* Problem description: In the records below, find the line containing "Redo the editor change" and the line containing "You are a computer-use agent. Viewport: 1568px"; please repeat exactly the lines from one to the other, both included, and nothing more.

Start of Task data

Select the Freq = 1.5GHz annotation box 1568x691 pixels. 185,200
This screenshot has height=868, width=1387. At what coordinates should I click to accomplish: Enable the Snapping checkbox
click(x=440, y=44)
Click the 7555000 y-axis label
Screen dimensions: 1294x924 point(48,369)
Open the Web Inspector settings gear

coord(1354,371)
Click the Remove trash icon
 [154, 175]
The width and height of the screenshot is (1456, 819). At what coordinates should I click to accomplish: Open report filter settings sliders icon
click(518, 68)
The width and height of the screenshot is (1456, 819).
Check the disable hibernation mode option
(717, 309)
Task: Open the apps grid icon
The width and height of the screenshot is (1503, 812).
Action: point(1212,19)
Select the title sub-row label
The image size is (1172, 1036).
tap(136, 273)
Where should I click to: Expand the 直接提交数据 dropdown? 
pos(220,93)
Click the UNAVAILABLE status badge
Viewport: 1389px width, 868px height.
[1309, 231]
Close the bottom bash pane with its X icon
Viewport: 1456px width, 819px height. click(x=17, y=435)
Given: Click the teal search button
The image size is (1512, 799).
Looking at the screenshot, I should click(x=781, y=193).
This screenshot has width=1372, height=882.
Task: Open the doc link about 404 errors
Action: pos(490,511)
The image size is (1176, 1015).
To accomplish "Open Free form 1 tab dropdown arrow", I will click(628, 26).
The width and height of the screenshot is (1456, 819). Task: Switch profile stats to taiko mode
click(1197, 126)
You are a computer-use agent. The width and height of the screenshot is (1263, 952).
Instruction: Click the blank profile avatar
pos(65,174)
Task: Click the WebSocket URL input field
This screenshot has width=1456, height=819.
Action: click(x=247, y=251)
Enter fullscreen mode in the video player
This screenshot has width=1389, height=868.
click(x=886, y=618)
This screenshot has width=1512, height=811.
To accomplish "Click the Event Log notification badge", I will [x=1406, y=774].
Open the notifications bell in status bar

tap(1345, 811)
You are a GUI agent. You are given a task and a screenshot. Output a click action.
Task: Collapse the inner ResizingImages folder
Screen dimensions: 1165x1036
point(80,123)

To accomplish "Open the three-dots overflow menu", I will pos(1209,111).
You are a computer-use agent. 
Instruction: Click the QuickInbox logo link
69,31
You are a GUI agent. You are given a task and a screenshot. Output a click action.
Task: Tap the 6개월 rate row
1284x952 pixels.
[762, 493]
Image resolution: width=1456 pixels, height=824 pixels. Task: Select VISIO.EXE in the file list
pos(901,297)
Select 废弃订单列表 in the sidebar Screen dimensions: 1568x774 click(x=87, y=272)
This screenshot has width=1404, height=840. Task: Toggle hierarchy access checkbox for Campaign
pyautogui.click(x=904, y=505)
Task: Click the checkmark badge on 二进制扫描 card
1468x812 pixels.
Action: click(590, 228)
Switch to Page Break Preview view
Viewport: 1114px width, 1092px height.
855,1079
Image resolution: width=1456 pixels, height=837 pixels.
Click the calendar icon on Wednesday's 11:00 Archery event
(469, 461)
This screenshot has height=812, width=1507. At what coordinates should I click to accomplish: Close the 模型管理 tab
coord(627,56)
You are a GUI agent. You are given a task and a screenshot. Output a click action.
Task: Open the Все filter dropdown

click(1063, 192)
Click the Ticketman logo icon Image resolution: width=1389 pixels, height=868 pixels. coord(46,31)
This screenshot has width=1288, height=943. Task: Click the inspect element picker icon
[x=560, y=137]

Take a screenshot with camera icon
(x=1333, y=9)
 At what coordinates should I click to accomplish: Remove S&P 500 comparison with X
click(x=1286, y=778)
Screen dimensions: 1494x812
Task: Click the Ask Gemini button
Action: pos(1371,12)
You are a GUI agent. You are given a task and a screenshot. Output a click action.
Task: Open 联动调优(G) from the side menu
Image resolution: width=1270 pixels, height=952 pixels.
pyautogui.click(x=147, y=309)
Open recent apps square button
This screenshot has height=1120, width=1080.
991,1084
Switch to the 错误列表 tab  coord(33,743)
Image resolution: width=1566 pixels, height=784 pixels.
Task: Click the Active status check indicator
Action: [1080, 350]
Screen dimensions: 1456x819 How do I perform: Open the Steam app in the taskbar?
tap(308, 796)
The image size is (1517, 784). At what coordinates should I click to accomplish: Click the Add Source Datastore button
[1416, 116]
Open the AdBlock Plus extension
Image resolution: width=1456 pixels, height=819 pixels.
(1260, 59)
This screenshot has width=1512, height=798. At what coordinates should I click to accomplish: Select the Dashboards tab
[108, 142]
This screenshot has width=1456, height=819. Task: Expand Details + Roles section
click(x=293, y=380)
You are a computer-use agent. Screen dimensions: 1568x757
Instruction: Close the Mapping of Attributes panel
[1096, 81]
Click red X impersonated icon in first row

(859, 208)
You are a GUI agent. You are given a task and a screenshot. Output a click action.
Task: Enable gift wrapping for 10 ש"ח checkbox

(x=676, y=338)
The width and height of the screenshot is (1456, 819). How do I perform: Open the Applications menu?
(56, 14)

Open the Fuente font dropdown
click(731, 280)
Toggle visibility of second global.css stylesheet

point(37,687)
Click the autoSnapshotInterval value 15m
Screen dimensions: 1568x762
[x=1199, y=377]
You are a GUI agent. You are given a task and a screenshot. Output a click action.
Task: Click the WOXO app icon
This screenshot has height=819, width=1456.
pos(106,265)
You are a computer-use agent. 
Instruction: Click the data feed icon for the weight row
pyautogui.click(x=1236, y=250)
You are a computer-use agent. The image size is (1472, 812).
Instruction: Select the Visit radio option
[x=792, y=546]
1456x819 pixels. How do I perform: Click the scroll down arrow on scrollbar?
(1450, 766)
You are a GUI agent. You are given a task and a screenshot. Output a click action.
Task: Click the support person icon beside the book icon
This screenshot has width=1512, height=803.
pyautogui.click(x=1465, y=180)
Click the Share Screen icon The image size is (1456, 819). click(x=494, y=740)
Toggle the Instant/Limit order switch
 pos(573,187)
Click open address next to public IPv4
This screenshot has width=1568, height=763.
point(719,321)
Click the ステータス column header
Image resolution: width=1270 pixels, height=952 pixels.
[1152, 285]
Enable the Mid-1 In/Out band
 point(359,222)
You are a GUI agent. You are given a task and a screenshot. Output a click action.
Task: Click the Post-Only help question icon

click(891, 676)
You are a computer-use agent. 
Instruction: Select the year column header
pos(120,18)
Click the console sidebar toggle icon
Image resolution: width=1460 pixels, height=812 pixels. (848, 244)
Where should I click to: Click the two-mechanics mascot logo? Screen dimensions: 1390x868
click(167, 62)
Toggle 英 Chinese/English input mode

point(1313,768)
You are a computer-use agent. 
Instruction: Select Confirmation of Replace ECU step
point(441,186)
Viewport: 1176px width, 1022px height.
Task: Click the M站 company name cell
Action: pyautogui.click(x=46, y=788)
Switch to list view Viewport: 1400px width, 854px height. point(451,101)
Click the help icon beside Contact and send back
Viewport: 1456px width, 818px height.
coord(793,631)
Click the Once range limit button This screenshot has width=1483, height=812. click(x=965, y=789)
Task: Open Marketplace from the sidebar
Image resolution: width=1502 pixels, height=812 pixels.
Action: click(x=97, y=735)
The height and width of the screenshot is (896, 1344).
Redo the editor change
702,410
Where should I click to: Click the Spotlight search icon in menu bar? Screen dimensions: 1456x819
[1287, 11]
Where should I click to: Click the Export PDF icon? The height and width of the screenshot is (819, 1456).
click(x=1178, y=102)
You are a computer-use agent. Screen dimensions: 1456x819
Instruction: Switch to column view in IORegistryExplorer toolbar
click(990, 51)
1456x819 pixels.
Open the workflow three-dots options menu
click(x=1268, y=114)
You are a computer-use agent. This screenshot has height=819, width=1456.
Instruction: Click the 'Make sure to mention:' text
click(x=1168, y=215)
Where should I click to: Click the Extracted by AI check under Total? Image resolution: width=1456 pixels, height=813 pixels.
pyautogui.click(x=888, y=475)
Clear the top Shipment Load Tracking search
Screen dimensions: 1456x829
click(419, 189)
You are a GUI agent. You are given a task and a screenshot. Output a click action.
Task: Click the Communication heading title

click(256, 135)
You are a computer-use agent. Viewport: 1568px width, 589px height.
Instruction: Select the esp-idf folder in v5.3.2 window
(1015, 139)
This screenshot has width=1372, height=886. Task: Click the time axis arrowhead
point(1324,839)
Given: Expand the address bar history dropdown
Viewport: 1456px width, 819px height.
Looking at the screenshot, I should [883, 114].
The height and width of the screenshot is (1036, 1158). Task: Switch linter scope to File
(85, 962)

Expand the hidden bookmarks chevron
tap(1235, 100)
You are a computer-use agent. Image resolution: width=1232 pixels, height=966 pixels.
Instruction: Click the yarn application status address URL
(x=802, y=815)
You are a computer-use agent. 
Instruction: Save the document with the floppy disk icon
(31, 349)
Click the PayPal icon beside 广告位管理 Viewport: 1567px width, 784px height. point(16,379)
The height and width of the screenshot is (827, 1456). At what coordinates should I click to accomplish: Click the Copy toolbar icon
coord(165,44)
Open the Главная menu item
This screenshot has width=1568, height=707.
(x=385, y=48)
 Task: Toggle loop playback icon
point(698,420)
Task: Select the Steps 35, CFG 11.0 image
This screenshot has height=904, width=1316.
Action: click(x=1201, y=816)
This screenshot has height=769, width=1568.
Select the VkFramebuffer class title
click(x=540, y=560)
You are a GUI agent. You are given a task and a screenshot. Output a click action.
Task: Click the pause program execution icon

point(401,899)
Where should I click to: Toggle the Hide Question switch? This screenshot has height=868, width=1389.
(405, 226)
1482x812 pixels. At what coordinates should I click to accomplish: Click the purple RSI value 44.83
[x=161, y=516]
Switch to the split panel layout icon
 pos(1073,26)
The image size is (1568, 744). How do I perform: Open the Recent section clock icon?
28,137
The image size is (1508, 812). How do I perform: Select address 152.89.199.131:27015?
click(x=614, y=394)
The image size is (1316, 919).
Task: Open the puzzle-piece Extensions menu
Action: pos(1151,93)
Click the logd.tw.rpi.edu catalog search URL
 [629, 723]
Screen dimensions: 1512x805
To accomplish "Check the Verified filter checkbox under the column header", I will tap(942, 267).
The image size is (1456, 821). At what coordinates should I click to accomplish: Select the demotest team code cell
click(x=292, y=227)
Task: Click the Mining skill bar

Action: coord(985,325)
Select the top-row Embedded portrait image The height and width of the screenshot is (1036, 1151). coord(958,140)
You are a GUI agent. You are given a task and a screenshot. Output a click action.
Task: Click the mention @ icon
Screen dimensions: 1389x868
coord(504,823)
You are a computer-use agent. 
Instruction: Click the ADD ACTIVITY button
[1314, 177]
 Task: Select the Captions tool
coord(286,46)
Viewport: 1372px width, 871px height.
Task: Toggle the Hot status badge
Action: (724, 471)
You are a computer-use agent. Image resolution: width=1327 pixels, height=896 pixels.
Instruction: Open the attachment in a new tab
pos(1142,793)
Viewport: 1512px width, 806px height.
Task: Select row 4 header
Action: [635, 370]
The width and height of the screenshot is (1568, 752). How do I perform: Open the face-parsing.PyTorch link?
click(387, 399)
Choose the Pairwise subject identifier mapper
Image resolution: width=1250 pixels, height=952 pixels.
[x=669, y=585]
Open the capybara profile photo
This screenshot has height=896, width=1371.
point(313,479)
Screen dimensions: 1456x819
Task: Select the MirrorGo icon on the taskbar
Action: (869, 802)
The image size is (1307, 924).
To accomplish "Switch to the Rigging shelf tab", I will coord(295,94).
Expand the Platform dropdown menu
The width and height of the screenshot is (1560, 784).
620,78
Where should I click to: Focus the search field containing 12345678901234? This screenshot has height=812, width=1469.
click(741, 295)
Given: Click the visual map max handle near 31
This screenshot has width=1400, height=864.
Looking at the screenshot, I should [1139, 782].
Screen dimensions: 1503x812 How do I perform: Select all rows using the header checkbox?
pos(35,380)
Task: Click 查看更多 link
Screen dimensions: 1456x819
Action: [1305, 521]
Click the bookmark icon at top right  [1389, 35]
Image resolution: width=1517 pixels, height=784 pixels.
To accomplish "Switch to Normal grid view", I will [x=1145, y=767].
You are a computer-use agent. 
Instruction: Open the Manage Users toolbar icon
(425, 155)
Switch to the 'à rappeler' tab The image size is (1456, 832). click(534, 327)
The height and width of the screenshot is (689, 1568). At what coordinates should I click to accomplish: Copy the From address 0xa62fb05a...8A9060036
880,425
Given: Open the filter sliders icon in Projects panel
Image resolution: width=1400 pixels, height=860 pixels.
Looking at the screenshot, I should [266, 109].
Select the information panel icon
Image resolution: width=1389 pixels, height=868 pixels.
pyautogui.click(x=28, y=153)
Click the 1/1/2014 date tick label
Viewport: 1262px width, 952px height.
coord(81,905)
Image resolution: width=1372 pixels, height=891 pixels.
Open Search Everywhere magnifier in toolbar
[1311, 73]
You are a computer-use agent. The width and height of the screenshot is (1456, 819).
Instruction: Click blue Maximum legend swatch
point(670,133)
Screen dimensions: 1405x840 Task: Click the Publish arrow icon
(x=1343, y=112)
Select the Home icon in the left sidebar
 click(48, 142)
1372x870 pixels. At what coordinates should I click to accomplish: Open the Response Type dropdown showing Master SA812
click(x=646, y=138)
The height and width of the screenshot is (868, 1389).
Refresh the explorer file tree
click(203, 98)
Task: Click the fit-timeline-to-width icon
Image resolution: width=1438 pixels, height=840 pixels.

End of Task data

* Response to the task:
Redo the editor change
702,410
Where should I click to: Click the Spotlight search icon in menu bar? Screen dimensions: 1456x819
[1287, 11]
Where should I click to: Click the Export PDF icon? The height and width of the screenshot is (819, 1456).
click(x=1178, y=102)
You are a computer-use agent. Screen dimensions: 1456x819
Instruction: Switch to column view in IORegistryExplorer toolbar
click(990, 51)
1456x819 pixels.
Open the workflow three-dots options menu
click(x=1268, y=114)
You are a computer-use agent. This screenshot has height=819, width=1456.
Instruction: Click the 'Make sure to mention:' text
click(x=1168, y=215)
Where should I click to: Click the Extracted by AI check under Total? Image resolution: width=1456 pixels, height=813 pixels.
pyautogui.click(x=888, y=475)
Clear the top Shipment Load Tracking search
Screen dimensions: 1456x829
click(419, 189)
You are a GUI agent. You are given a task and a screenshot. Output a click action.
Task: Click the Communication heading title

click(256, 135)
You are a computer-use agent. Viewport: 1568px width, 589px height.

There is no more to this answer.